Activity:
Beneath this instruction is a block of data; output from it exactly the lines that run from the one containing "You are a GUI" through the one containing "Task: Click the 极坐标→点 button", inclusive.
Data to use Block Start
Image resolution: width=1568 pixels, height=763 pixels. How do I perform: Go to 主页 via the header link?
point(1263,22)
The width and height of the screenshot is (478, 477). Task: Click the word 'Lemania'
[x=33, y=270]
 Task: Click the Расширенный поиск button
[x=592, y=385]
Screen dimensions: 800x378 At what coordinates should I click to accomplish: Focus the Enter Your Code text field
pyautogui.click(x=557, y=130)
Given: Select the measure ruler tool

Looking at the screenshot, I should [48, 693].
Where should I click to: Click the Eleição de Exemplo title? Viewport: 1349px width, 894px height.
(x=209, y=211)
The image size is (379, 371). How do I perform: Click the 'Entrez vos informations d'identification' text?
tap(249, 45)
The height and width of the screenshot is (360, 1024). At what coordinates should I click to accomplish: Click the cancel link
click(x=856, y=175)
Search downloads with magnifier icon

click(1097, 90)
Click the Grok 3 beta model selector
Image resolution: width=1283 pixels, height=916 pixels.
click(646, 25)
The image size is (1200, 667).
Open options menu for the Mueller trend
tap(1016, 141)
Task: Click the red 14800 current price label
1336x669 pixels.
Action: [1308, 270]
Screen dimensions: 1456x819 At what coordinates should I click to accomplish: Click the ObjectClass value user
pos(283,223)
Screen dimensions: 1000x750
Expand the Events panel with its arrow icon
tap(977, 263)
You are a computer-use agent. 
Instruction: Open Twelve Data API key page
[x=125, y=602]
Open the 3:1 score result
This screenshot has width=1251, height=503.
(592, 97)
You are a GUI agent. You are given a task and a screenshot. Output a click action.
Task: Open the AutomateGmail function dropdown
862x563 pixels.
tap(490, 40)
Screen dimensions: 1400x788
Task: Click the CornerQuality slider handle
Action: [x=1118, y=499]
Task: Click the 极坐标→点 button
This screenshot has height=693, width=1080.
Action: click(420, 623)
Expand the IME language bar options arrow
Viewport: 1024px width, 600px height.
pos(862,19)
Data to use Block End
Exercise output:
You are a GUI agent. You are given a task and a screenshot. Output a click action.
Task: Open the AutomateGmail function dropdown
862x563 pixels.
tap(490, 40)
Screen dimensions: 1400x788
Task: Click the CornerQuality slider handle
Action: [x=1118, y=499]
Task: Click the 极坐标→点 button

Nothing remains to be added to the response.